In queste circostanze dobbiamo per forza accettare la presenza di umidità in quanto non possiamo liberarci del terreno sottostante l’edificio. Però possiamo di volta in volta intervenire in modo più o meno risolutivo:

  • Per quanto riguarda l’umidità delle pareti controterra possiamo operare in modo più drastico e dispendioso, liberando qualora possibile l’edificio dal terreno sul perimetro e realizzando uno scannafosso. In questo modo l’umidità sarà evitata sul nascere. Oppure, se ciò non è possibile possiamo procedere alla demolizione dell’intonaco esistente dalle murature e al rifacimento con intonaci antiumidità in grado di assorbire l’umidità e rilasciarla in modo controllato, senza degradarsi e durando negli anni.
  • Per l’umidità proveniente dal terreno possiamo invece realizzare un solaio ventilato. Ovvero demolire il pavimento e il massetto, scavare circa 35-45 centimetri e da qui ripartire con un nuovo solaio che però rimanga staccato da terra in modo da garantire la circolazione dell’aria e impedire la stagnazione di umidità.

Umidità in casa: cosa fare per porre rimedio quando non la si può eliminare

Quando l’umidità è presente in modo forzato, allora possiamo solo difenderci meglio che possiamo da essa. Nel caso che derivi, per esempio, da fattori climatici e microambientali, non abbiamo infatti modo di intervenire sulla causa originaria.
Un consiglio molto utile e valido è quello di acquistare un deumidificatore professionale e mantenerlo acceso con un ritmo e una costanza che noi stessi dobbiamo essere in grado di valutare con l'esperienza.
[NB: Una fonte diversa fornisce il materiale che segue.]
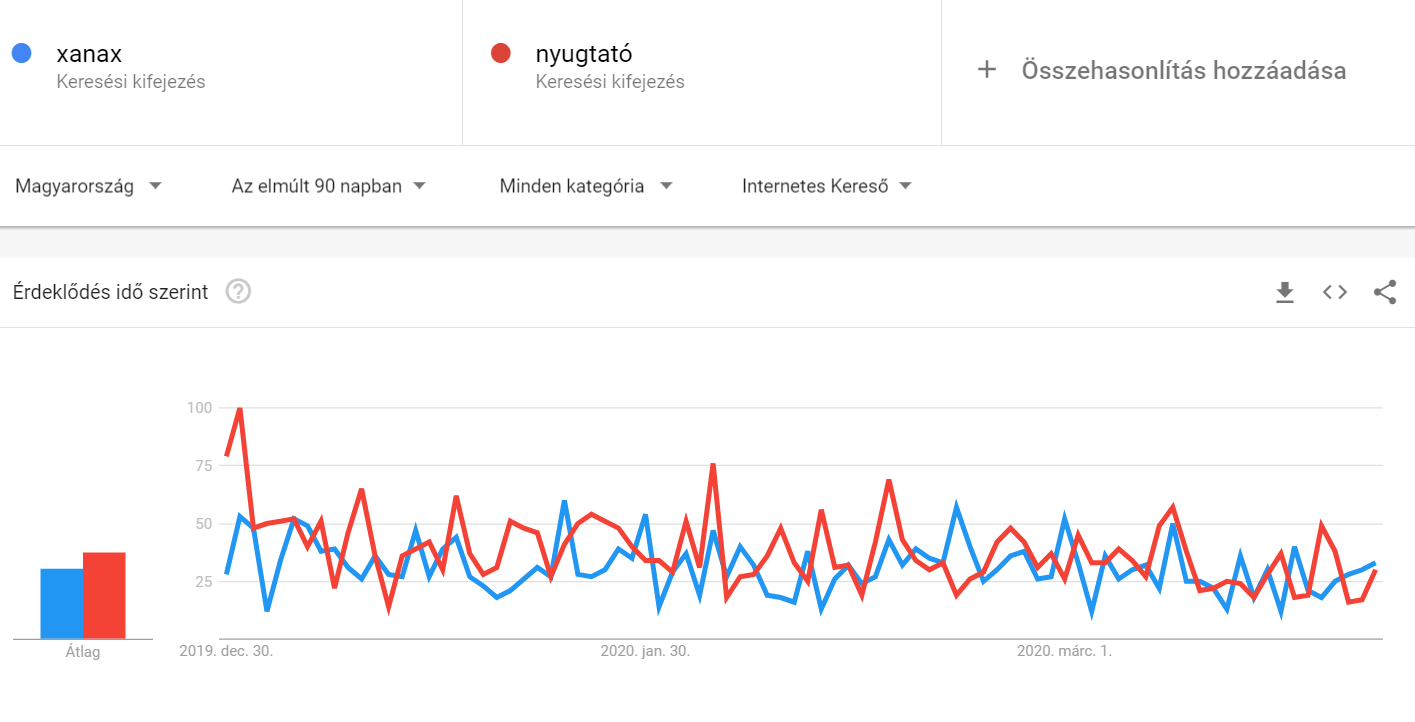Click the blue xanax average bar
Screen dimensions: 1415x722
coord(61,603)
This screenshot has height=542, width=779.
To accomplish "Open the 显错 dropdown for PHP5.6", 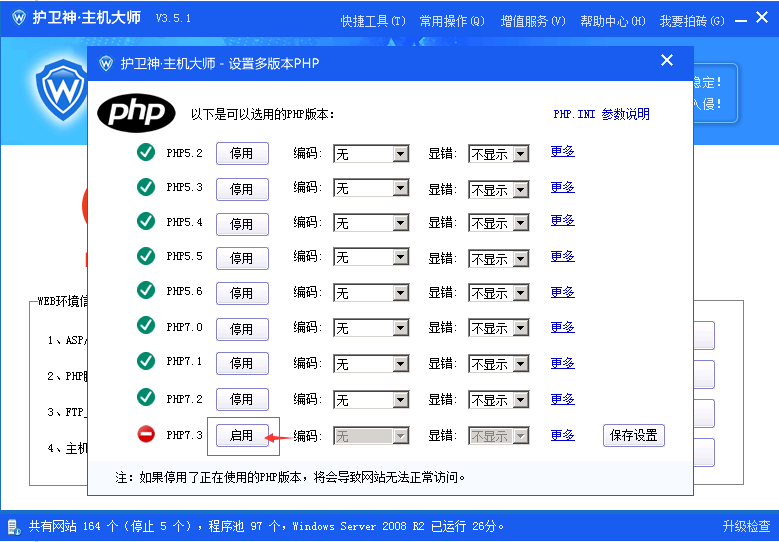I will pos(520,294).
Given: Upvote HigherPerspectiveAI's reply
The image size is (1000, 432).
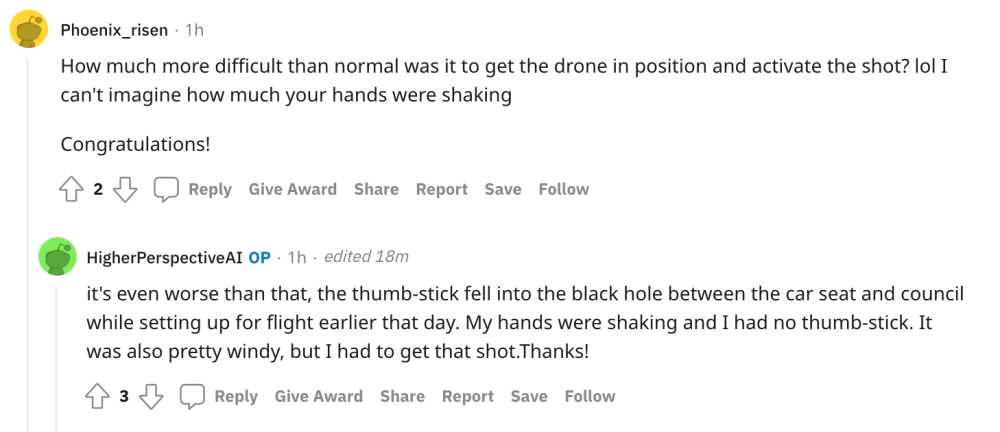Looking at the screenshot, I should 98,396.
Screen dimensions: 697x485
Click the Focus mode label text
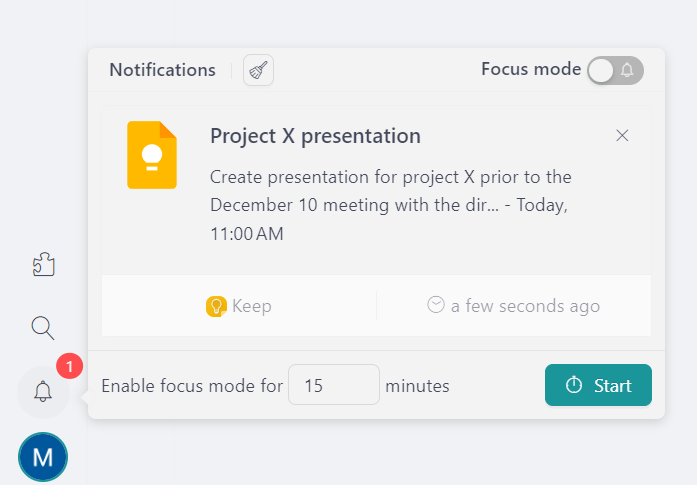click(530, 69)
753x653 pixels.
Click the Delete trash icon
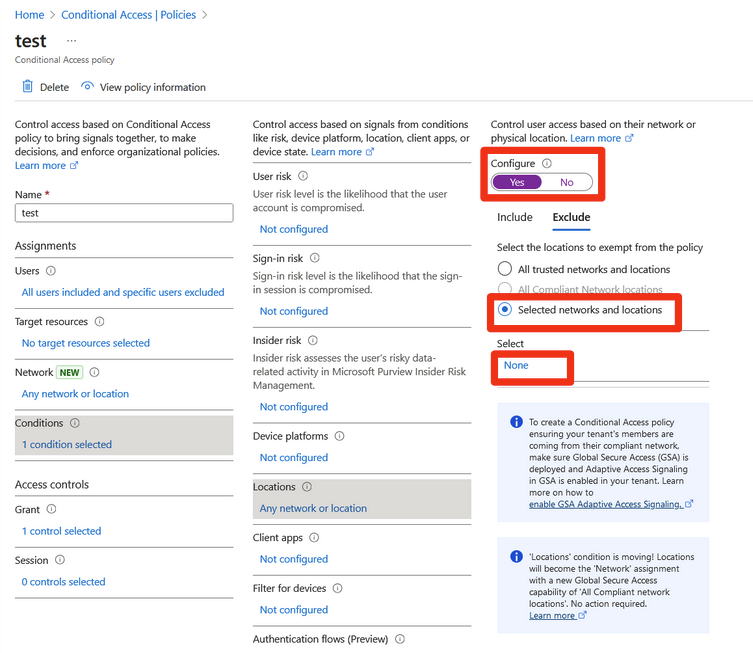coord(27,87)
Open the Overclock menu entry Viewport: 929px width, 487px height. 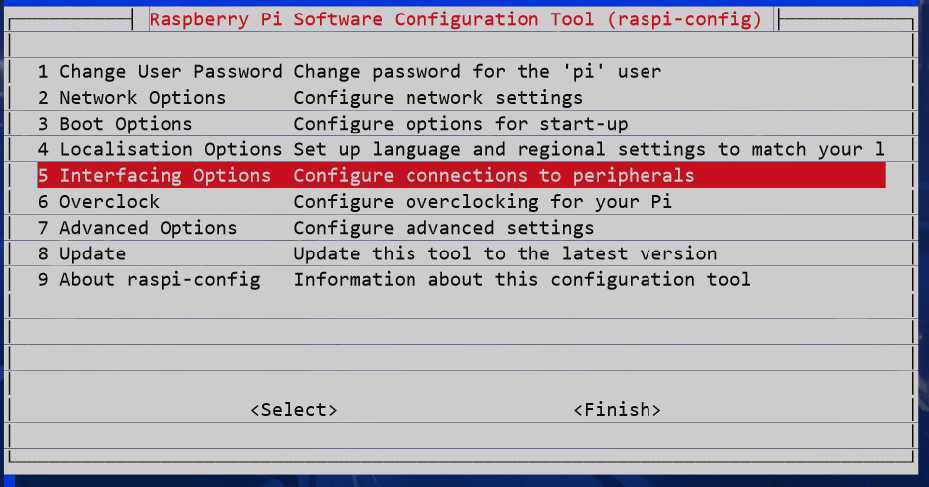99,202
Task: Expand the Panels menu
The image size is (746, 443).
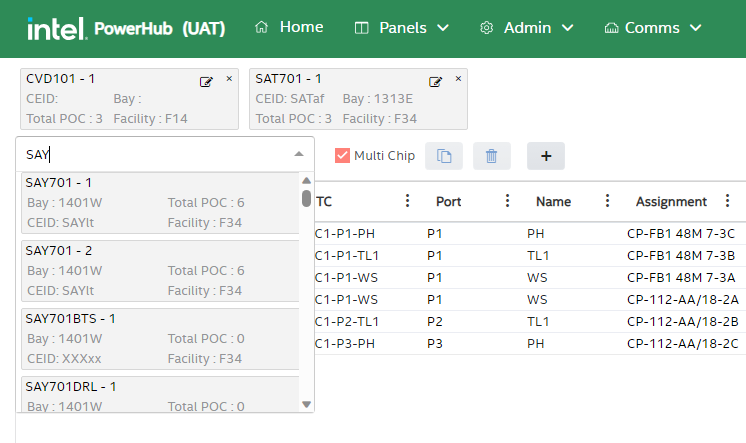Action: [402, 28]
Il dispositivo è dotato di una vasca di raccolta dell’acqua dove finisce l’umidità eliminata dall’ambiente e quindi è necessario procedere periodicamente a svuotare il recipiente secondo il bisogno.
Questo sistema, ormai consolidato, può davvero essere un supporto efficace per il mantenimento dell’umidità sotto i livelli di guardia.